* [JOUW OPDRACHTEN]:
A. Kun je uit de tekst over Machteld van Leuningen het stuk tussen "Machteld Aelbrechtsdr van Leuningen (ook" en "Zeven Verenigde Nederlanden." letterlijk weergeven, beide inbegrepen?
B. Kun je de tekst over Machteld van Leuningen voortzetten vanaf het punt waar die ophoudt?

* [AANGELEVERDE TEKST]:
------------------------------------------------
Machteld Aelbrechtsdr van Leuningen

Machteld Aelbrechtsdr van Leuningen (ook bekend als Machteld van Wouw of de weduwe van Wouw) (Delft, ca. 1580 – Den Haag, 14 augustus 1662) was van 1622 tot 1662 de eerste vrouwelijke landsdrukker in de Republiek der Zeven Verenigde Nederlanden.

Machteld was de dochter van de drukker en uitgever Aelbrecht Hendricksz van Leuningen, die vanaf 1590 de officiële drukker van de Staten-Generaal was. In 1601 trad Machteld in het huwelijk met de zoon van de Haagse bestuurder Jacob Cornelisz. van Wouw, Hillebrant, die in het bedrijf van zijn schoonvader ging werken. Ze kregen twee dochters en een zoon. In 1605 ging de drukkerij van Aelbrecht met zijn privilege van landsdrukkerij over op zijn schoonzoon. Toen Hillebrant in 1618 ziek werd, verzocht hij het landsbestuur zijn echtgenote als landsdrukker aan te wijzen. Op 3 mei 1618 verleenden de Staten van Holland hiervoor hun goedkeuring, gevolgd op 4 mei door de Staten-Generaal. Na zijn overlijden in 1622 nam Machteld de drukkerij over. Als weduwe van Wouw leidde zij veertig jaar lang de landsdrukkerij. Haar firma had het monopolie op het drukken van staatsstukken, plakkaten en officiële publicaties voor de Staten-Generaal en de Staten van Holland. Daarnaast leverde zij schrijfgerei aan diverse instellingen, waaronder het Haagse stadsbestuur. Ze drukte de eerste uitgave van Inleydinge tot de Hollantsche rechtsgeleertheit van Hugo de Groot (1631), en ze verwierf het octrooi op de druk van de Statenbijbel (1637). Leiden had de exclusieve rechten, die via de bijbelvertalers bij de stad terecht waren gekomen, voor drieduizend gulden aan haar verkocht. Ze drukte de bijbels in samenwerking met drukker Paulus Aertsz van Ravesteyn.[1] Zij ondervond echter concurrentie van Amsterdamse drukkers, die illegale edities op de markt brachten. Ondanks haar protest bleef handhaving uit, zodat veel Statenbijbels uiteindelijk niet uit haar drukkerij afkomstig waren.
------------------------------------------------
* [VASTGELEGDE GEGEVENS]:
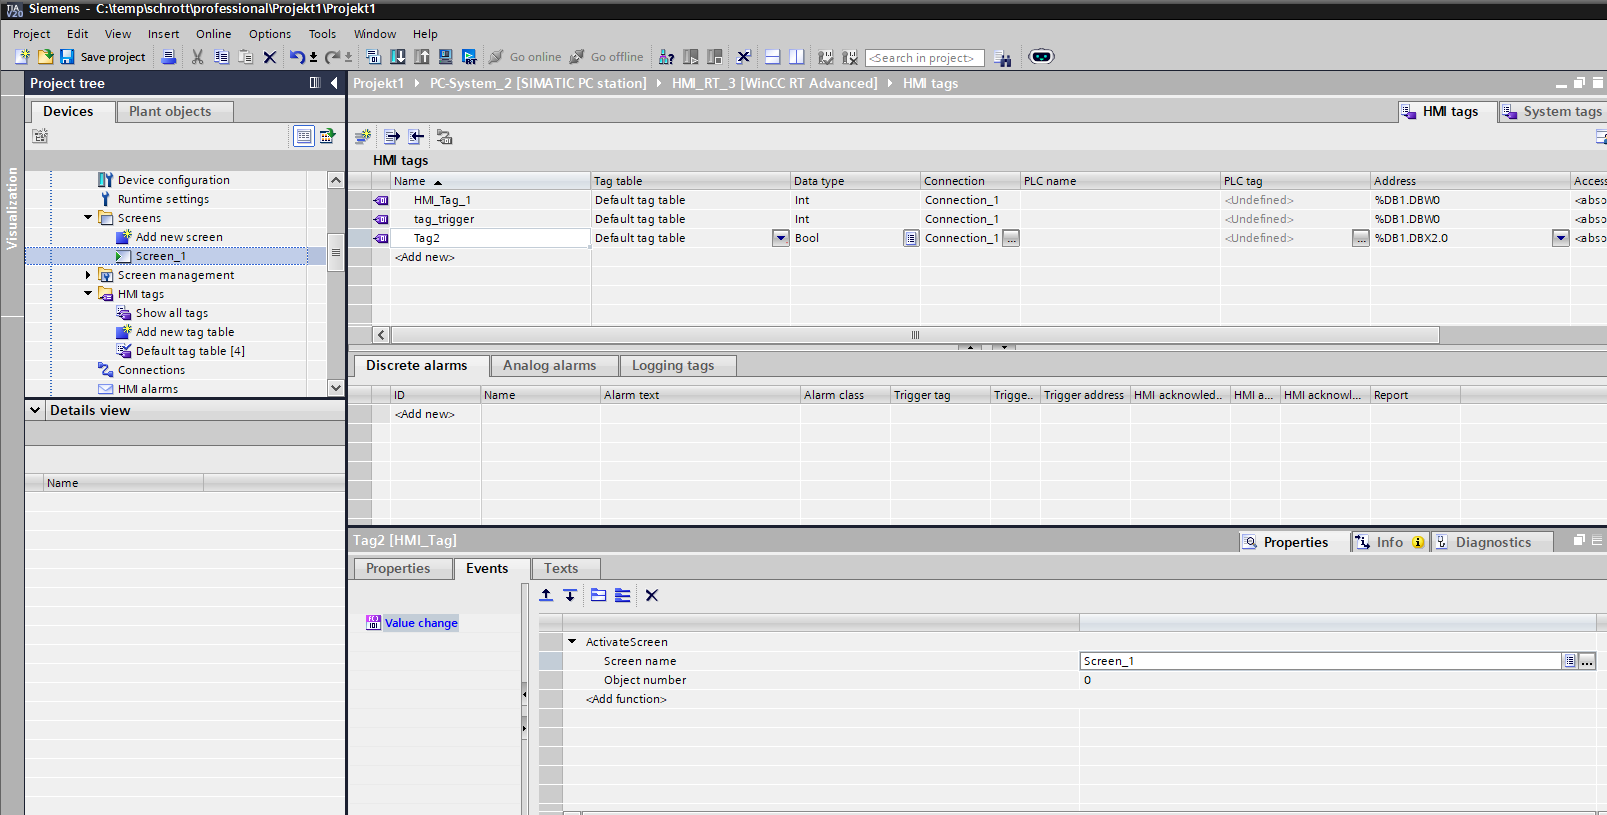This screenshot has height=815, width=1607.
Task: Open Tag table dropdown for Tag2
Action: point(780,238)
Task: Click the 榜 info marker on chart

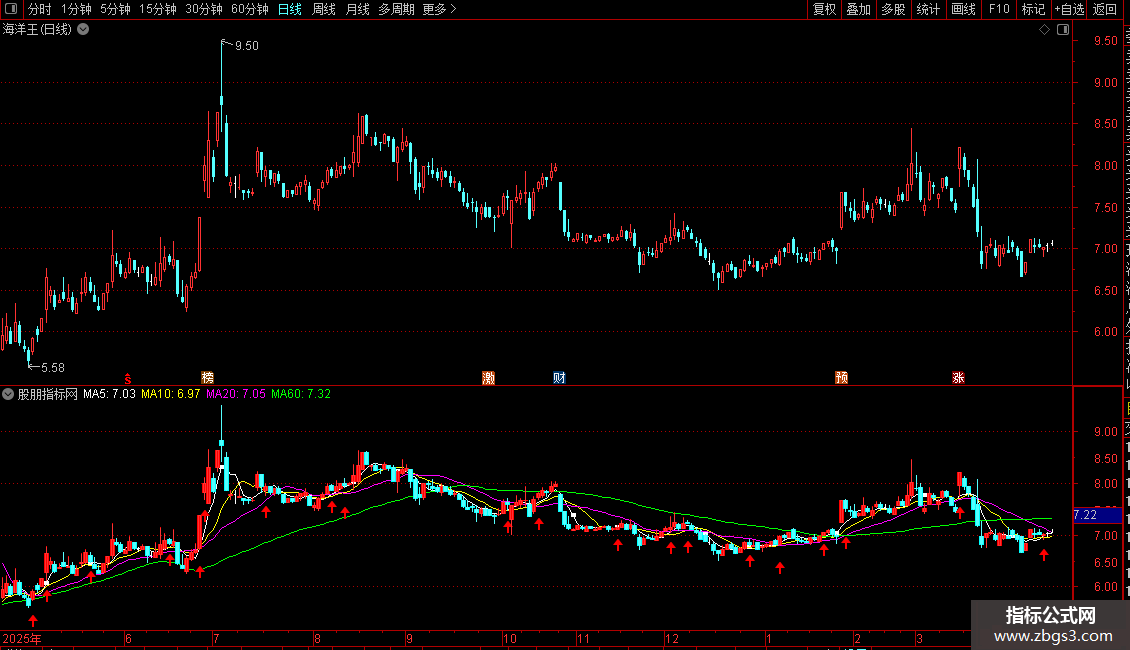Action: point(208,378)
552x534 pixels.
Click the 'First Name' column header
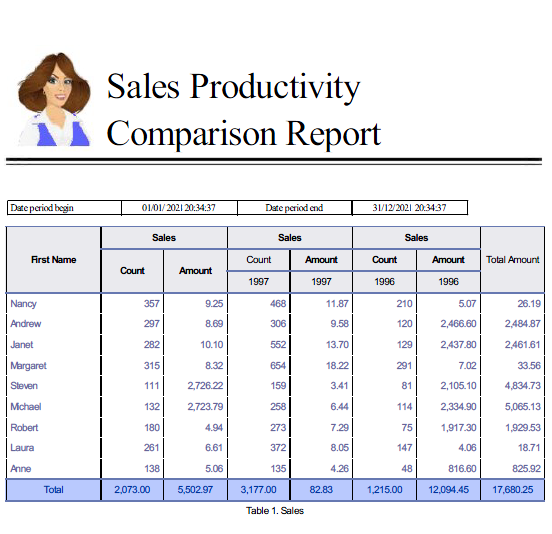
------------------------------------------------
* [ANTWOORDEN]:
A.
Machteld Aelbrechtsdr van Leuningen (ook bekend als Machteld van Wouw of de weduwe van Wouw) (Delft, ca. 1580 – Den Haag, 14 augustus 1662) was van 1622 tot 1662 de eerste vrouwelijke landsdrukker in de Republiek der Zeven Verenigde Nederlanden.

B.
Machteld van Wouw bouwde een aanzienlijk vermogen op. Zij bezat meerdere huizen en landgoederen, waaronder de boerderij Vrederust in de Uithofspolder buiten Den Haag, en Hodenpijl bij Schipluiden. Haar bezit bedroeg in 1654 ca. 225.000 gulden.

In 1654 verlengden de Staten-Generaal de aanstelling van Machteld van Wouw als landsdrukker met zeven jaar. Een jaar later lijkt haar zoon Hillebrant de leveringen aan de Haagse magistraat te hebben overgenomen. Op 14 augustus 1662 overleed Machteld in Den Haag. In maart 1670 verkocht haar zoon de drukkerij en boekhandel.